When I was growing up in limerick my mother had to go to the St. Vincent de Paul Society to see if she could get a bed for me and my brothers, Malachy, Michael, and Alphie who was barely walking. The man at the St. Vincent said he could give her a docket to go down to the Irishtown to a place that sold secondhand beds.  My mother asked him couldn’t we get a new bed because you never know what you’re getting with an old one. There could be all kinds of diseases.

            The man said beggars can’t be choosers and my mother shouldn’t be so particular.

            But she wouldn’t give up. She asked if it was possible to at least find out if anyone had died in the bed. Surely that wasn’t asking too much. She wouldn’t want to be lying in her own bed at night thinking about her four small sons sleeping on a mattress that someone had died on, maybe someone that had a fever or consumption.

            The St. Vincent de Paul man said, missus, if you don’t want this bed give me back the docket and ill give it to someone that’s not so particular.

            Mam said, Ah, no, and she came home to get Alphie’s pram so that we could carry the mattress, the spring and the bedstead. The man in the shop in the Irishtown wanted her to take a mattress with hair sticking out and spots and stains all over but my mother said she wouldn’t let a cow sleep on a bed like that, didn’t the man have another mattress right over there in the corner? The man grumbled and said, All right, all right. Bejesus, the charity cases is getting’ very particular these days, and he stayed behind the counter watching us drag the mattress outside.

            We had to push the pram up and down the streets of Limerick three times for the mattress and the different parts of the iron bedstead, the head, the end, the supports and the spring. My mother said she was ashamed of her life and wished she could do this at night. The man said he was sorry for her troubles but he closes at six sharp and wouldn’t stay open if the Holy Family came for a bed.
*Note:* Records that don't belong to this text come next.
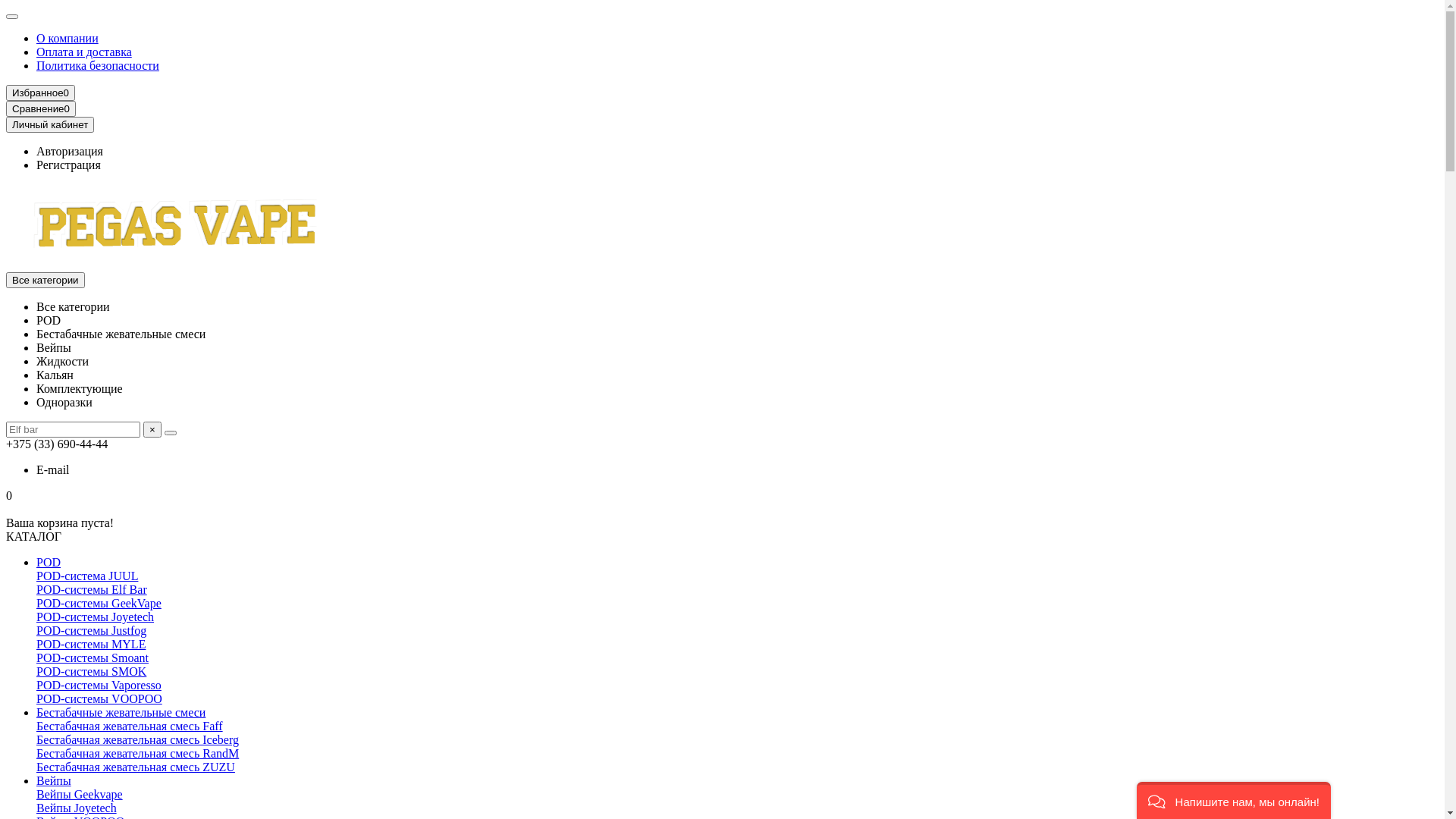
0 Element type: text (722, 495)
E-mail Element type: text (52, 469)
POD Element type: text (48, 319)
PegasVape Element type: hover (176, 226)
POD Element type: text (48, 561)
Given the description of an element on the screen output the (x, y) to click on. 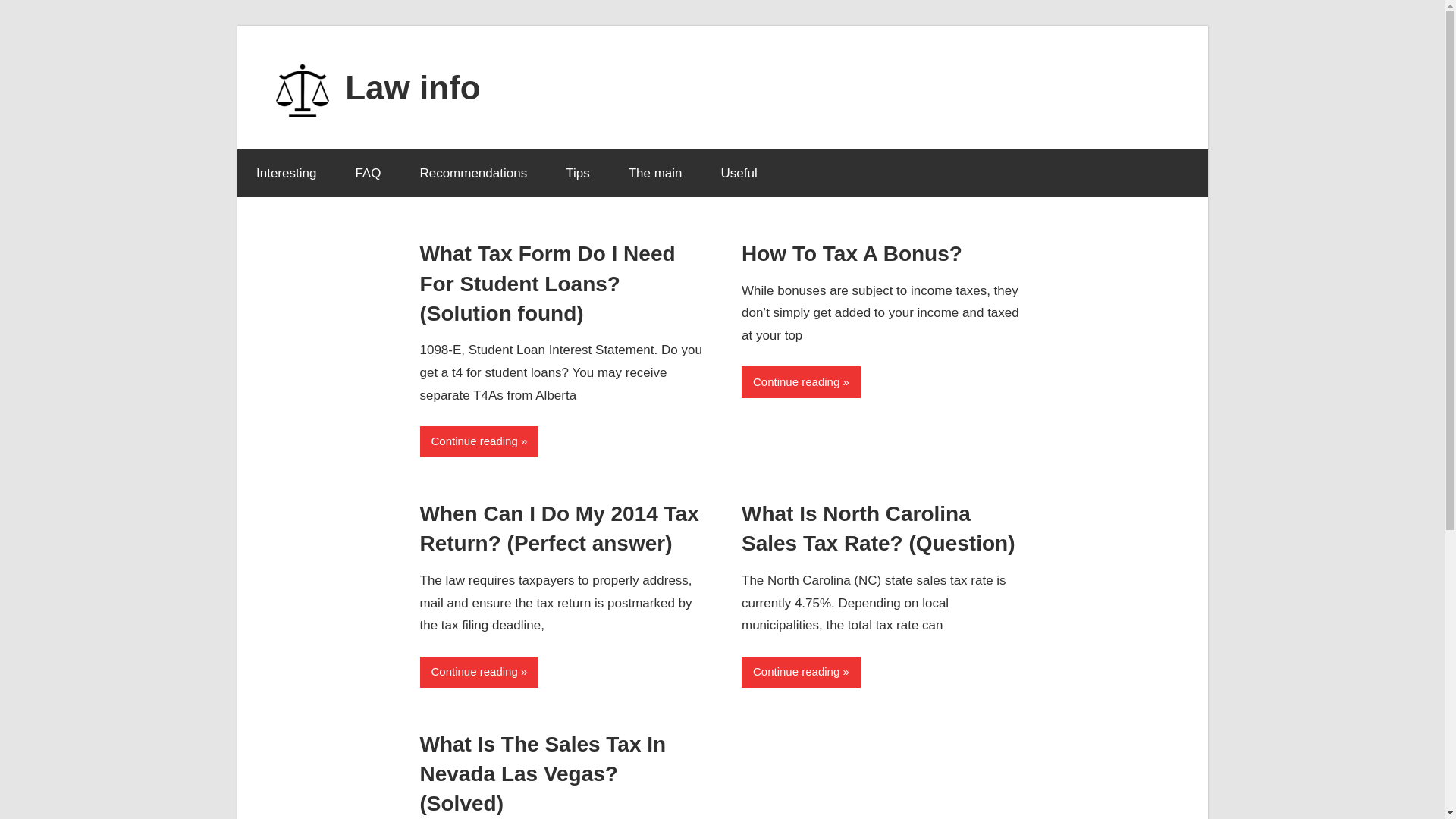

            It was hard pushing the pram because it had one bockety wheel that wanted to go its own way and it was harder still with Alphie buried under the mattress screaming for his mother.

            My father was there to drag the mattress upstairs and he helped us put the spring and the bedstead together. Of course he wouldn’t help us push the pram two miles from the Irishtown because he’d be ashamed of the spectacle. He was from the North of Ireland and they must have a different way of bringing home the bed.

We had overcoats to put on the bed because the St. Vincent de Paul Society wouldn’t give us the docket for sheets and blankets. My mother lit the fire and when we sat around it drinking tea she said at least we’re all off the floor and isn’t God good.

 

The next week Mr.Calitri sits on the edge of his desk on the platform. He pulls our essays from his bag and tells the class, Not a bad set of essays, some a little too sentimental. But there’s one I’d like to read you if the author doesn’t mind. “The Bed’

            He looks towards me and lets his eyebrows go up as if to say, Do you mind? I don’t know what it say though I’d like to tell him , No, no, please don’t tell the world about what I came from, but the heat is in my face already and I can only shrug to him as if I don’t care.

            He reads ’’The Bed.” I can feel the whole class looking at me and I’m ashamed. I’m glad Mike Small isn’t in this class. She’d never look at me again. There are girls in the class and they’re probably thinking they should move away from me. I want to him them this is a made-up story but Mr.Calitri is up there talking about it now, telling the class why he gave it an A, that my style is direct, my subject matter rich. He laughs when he says rich. You know what I mean, he says. He tells me I should continue exploring my rich past and he smiles again. I don’t know what he’s talking about. I’m sorry I ever wrote about the bed and I’m afraid everyone will pity me and treat me like a charity case. The next time I have to take a class in English Composition I’ll put my family in a comfortable house in the suburbs and I’ll make my father a postman with a pension.

            At the ends of the class students nod to me and smile and I wonder if they’re already feeling sorry for me.